Have Hammer, Will Travel

Have Hammer, Will Travel

While navigating her own career, Fiona Tay ’12 is preparing the way for others.

FIONA TAY TURNS OVER HER STICKER-ADORNED laptop to reveal a fitting emblem: a claw hammer.

“I’ve always been one to smash glass ceilings,” she says with a smile.

It’s true. In high school, she became the first woman to win the Singapore Physics Olympiad. The 2012 computer science graduate finished Harvey Mudd in just three years and is already a leader in tech at just 25. The self-identified feminist is working to empower women through organizations like Write/Speak/Code and Women Who Code and by sharing her experiences through Twitter and blogging.

“There are so many things I care about changing in the tech industry,” she says.

Tay is a full-stack software engineer for global hospitality giant Airbnb, whose meteoric ascent and bizarre advertising tactics have attracted attention both positive and negative. Airbnb offers over two million listings in 34,000 cities worldwide and gets more than 870,000 unique visitors daily—with forecasts for continued growth.

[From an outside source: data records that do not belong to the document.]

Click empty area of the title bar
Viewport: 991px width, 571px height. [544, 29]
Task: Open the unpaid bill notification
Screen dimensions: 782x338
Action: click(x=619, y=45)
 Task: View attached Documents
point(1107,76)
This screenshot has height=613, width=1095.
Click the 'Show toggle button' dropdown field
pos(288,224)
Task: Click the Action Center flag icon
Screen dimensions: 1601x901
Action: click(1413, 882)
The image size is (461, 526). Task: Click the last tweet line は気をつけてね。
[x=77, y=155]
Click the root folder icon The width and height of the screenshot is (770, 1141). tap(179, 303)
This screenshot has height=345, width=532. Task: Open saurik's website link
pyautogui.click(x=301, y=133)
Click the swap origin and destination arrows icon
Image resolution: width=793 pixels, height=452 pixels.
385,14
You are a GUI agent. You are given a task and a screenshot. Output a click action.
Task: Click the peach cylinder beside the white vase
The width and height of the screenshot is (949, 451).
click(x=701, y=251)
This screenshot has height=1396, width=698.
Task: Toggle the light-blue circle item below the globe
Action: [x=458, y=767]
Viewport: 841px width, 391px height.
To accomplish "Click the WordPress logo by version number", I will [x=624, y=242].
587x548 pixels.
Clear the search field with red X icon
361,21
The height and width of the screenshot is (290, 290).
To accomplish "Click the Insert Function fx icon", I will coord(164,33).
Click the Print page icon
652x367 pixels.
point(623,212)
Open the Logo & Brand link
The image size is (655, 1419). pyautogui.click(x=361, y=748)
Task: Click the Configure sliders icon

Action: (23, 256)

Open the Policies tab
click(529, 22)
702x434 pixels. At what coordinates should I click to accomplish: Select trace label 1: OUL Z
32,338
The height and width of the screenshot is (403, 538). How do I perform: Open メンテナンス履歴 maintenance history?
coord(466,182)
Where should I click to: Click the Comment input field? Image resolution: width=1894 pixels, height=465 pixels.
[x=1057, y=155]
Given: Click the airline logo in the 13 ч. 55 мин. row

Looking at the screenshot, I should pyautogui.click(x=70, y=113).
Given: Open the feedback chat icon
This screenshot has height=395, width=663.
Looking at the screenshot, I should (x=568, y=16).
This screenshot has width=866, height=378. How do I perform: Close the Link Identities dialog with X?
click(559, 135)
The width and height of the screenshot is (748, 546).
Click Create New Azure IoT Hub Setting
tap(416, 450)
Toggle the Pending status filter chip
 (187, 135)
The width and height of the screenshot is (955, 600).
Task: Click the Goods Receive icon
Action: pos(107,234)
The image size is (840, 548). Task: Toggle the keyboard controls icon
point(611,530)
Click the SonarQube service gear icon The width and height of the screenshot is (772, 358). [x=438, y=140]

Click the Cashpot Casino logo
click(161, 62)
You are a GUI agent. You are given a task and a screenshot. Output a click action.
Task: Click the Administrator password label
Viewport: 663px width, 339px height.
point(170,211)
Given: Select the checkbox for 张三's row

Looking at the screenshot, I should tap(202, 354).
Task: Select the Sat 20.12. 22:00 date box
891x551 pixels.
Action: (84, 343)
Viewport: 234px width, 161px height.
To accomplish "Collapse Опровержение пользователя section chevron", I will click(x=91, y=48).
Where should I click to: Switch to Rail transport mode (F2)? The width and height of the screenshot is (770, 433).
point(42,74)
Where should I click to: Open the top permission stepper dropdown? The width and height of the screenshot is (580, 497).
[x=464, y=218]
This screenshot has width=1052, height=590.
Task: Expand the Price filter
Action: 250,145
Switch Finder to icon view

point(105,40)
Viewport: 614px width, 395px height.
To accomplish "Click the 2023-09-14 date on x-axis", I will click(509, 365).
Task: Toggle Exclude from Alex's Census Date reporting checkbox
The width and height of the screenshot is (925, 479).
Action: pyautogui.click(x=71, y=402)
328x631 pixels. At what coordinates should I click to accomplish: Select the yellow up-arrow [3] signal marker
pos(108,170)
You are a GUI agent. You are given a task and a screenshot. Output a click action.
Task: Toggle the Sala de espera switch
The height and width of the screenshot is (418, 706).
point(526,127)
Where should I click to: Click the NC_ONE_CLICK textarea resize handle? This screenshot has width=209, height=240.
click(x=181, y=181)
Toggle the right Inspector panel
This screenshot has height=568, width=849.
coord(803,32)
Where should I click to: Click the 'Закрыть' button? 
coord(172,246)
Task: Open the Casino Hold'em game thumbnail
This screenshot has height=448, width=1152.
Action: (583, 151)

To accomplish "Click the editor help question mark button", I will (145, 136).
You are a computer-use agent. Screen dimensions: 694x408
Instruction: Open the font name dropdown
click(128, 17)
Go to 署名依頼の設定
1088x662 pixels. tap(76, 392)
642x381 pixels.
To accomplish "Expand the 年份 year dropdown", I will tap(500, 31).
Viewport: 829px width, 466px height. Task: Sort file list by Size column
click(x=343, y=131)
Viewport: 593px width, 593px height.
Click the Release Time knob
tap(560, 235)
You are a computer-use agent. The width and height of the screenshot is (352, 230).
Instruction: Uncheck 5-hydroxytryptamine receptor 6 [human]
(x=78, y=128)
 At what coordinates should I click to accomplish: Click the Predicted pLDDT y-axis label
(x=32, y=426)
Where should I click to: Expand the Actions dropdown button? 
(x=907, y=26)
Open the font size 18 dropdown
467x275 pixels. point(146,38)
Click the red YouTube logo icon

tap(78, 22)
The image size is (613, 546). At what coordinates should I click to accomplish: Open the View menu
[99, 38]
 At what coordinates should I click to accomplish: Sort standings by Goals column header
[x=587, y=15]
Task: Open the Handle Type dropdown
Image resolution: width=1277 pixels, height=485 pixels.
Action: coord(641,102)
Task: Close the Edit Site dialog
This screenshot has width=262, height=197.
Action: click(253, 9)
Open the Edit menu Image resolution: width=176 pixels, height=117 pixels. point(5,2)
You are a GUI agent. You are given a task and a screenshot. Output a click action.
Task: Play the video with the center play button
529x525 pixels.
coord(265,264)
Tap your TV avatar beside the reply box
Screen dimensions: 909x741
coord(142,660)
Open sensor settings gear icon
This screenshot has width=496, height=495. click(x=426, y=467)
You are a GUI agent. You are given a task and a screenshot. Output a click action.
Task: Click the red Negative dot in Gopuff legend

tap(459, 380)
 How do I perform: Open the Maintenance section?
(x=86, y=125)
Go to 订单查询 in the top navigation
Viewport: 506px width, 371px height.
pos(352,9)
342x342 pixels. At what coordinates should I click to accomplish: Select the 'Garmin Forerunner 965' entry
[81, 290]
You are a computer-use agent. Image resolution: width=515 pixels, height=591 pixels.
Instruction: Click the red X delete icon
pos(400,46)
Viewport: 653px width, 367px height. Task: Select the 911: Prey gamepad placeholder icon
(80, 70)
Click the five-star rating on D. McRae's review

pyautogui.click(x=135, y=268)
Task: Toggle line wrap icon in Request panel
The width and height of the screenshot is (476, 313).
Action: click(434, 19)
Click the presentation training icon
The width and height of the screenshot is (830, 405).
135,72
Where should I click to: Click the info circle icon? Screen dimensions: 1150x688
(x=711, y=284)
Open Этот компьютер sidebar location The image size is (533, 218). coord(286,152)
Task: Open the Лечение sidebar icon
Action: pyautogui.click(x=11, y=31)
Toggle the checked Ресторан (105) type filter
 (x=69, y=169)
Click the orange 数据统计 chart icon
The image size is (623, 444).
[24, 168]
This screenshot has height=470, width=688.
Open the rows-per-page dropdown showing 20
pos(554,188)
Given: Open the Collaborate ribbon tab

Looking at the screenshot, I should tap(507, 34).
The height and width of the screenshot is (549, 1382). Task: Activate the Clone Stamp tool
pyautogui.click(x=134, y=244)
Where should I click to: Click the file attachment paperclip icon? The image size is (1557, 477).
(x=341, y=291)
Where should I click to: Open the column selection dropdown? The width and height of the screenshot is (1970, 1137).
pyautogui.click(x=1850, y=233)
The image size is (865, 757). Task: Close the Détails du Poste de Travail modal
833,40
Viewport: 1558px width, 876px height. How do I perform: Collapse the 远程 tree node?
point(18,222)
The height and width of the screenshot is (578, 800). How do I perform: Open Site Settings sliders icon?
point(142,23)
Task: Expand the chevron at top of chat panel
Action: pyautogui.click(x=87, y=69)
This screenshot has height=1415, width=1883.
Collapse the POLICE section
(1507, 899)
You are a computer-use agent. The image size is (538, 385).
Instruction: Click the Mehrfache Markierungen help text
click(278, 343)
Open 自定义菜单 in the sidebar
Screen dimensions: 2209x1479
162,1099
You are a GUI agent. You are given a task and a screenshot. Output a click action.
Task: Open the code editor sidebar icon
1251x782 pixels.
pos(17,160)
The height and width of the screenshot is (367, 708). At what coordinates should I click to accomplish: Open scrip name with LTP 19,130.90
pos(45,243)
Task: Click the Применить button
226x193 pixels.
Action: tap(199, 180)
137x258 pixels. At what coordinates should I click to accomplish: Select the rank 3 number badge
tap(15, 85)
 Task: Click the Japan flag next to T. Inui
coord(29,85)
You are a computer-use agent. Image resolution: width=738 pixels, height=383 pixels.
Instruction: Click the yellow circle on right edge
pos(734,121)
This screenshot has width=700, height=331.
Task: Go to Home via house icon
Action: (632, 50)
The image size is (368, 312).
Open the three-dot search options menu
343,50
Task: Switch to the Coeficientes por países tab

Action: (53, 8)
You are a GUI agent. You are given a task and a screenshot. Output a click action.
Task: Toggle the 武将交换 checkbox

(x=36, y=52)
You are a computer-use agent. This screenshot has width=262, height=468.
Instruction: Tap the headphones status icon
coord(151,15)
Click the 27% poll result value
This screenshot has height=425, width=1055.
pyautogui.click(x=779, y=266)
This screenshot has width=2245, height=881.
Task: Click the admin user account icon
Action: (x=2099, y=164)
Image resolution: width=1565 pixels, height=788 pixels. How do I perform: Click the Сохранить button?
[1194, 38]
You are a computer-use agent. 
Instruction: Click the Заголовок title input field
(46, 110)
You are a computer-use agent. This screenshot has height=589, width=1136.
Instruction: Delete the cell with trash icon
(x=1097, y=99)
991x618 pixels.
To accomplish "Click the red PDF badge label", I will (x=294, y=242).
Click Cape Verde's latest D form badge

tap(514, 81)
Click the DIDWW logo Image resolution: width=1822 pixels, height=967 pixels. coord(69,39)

Tay played a prominent role on the three-person engineering team that oversaw Airbnb’s major 2014 rebranding campaign, leading the reskinning of its mobile web and email platforms. She spoke at CSSConf Asia 2014 and CSSConf Australia 2015 about the monumental task of rolling out the website’s new CSS framework.

Tay says her passion is “creating infrastructure that is scalable and works solidly.” She describes her job as equal parts creating new tools and figuring out how to migrate the legacy code.

She’s also worn other hats. She jumped from infrastructure to product work for six months, developing better tools for users to find answers on the help center. At a 2013 hackathon, Tay and her team of mostly female engineers and designers prototyped a smarter and simpler listing page that was eventually launched by the search team.

Diversity and inclusion are really important to me personally. I’m passionate about raising awareness of the issues that exclude women and people of color.

– FIONA TAY ’12

But she’s more than an engineer, having undertaken an advisory role raising awareness for underrepresented groups on the company’s Tech Diversity Leadership Team (TDLT) and revamping the interview process for front-end engineers along the way.

“Diversity and inclusion are really important to me personally,” she says. “I’m passionate about raising awareness of the issues that exclude women and people of color. Software engineer is my job title, and if I stopped writing code I’d be out of a job, but as far as my role on the TDLT, I’m helping shape our approaches to interviewing and mentorship.”

Tay grew up and attended high school in Singapore, where she says boys and girls alike are encouraged to excel academically. Her mother, an accountant who worked for Ernst & Young, was also more educated than her father—uncommon in Singapore.

“That kind of worked to my advantage. I was like, I’m a girl but I’ll just do math and be smart,” she says. “No one cares if you’re cool.”

“I came [to Mudd] with a lot of extra preparation,” says Tay, who tested out of first-year chemistry and physics, helping accelerate her graduation. Now, she’s eager to talk with current students and help prepare them for life beyond the Mudd “bubble”—especially those headed to industry jobs in Silicon Valley, which she admits was a difficult transition.

“I definitely feel like I had a big culture shock coming out of Mudd, so I do my best to kind of pay it forward,” she says. “I meet [current Mudders] and can’t help but see, oh, this is a younger me.”